> _Records supplied_
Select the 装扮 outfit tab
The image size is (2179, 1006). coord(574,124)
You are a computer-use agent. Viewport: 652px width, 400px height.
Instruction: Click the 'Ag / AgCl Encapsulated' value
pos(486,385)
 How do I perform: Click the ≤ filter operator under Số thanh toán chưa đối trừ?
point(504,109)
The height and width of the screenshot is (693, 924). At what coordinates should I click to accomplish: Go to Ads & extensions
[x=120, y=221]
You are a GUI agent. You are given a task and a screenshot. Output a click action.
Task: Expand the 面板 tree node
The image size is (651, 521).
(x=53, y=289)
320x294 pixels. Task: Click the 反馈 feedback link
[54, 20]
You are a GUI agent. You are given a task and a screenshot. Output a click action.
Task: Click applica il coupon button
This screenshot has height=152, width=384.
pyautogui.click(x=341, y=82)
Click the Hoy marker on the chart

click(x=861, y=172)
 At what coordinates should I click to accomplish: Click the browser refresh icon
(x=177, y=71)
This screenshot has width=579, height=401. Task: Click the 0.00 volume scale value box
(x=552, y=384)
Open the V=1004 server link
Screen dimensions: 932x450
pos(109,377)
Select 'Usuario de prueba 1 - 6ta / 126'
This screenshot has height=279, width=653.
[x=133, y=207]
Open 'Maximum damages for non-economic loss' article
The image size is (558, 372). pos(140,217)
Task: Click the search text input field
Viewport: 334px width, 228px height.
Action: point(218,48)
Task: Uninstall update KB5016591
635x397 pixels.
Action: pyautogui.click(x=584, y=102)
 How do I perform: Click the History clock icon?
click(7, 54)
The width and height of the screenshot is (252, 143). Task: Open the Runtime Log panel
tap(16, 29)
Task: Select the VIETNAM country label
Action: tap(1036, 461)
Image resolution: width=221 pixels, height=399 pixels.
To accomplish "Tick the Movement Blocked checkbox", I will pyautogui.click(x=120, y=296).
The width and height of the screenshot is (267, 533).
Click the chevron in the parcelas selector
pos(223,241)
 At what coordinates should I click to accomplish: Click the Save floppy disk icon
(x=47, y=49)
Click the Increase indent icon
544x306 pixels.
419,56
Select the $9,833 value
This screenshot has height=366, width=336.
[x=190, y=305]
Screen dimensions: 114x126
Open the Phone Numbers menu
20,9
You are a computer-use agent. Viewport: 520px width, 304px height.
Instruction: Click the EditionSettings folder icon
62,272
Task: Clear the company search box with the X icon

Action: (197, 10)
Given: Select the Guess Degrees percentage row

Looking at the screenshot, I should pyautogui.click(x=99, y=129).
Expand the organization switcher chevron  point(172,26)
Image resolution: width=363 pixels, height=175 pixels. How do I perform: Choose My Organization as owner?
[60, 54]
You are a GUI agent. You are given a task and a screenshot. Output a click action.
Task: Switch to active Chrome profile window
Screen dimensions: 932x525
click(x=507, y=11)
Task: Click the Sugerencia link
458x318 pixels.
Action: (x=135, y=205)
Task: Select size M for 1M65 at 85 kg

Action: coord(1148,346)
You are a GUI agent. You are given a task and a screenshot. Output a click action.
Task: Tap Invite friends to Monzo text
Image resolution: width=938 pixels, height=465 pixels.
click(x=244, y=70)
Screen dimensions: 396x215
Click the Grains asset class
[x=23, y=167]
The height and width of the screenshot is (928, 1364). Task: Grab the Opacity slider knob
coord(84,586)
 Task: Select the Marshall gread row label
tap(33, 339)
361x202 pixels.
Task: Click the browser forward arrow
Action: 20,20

> _Assignment_
Select from the material above each line in which the string "text" appears, and list those lines.

> _Result of the task_
Task: Click the search text input field
Task: Tap Invite friends to Monzo text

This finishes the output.